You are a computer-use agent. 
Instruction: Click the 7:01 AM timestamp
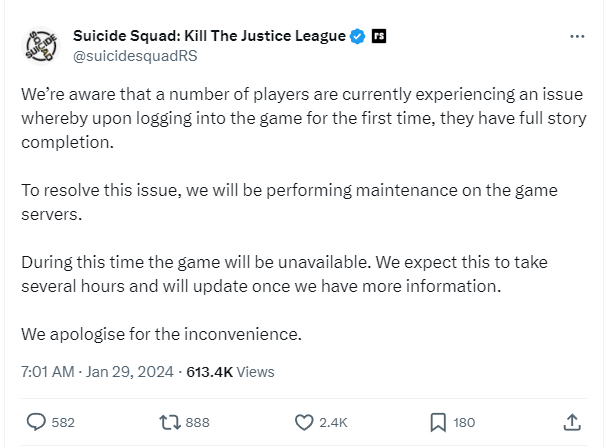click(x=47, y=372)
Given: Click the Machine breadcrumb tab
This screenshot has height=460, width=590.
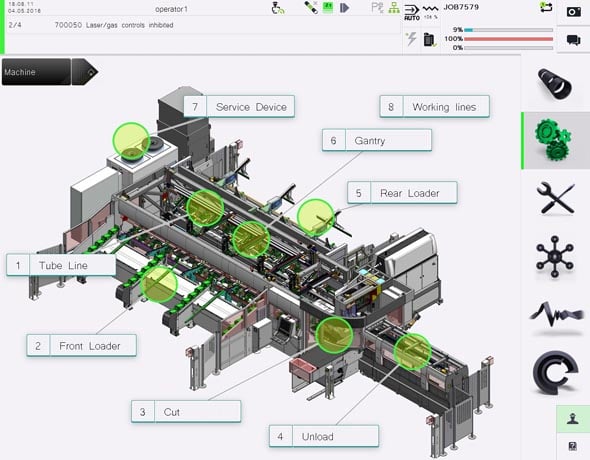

☆ ☆ ☆

- [What you should do]: Rewrite the records above with "timestamp" replaced by "time label" and everything else kept the same. Leave out the pictures.

- [Problem solution]:
You are a computer-use agent. 
Instruction: Click the 7:01 AM time label
click(x=47, y=372)
Given: Click the Machine breadcrumb tab
This screenshot has height=460, width=590.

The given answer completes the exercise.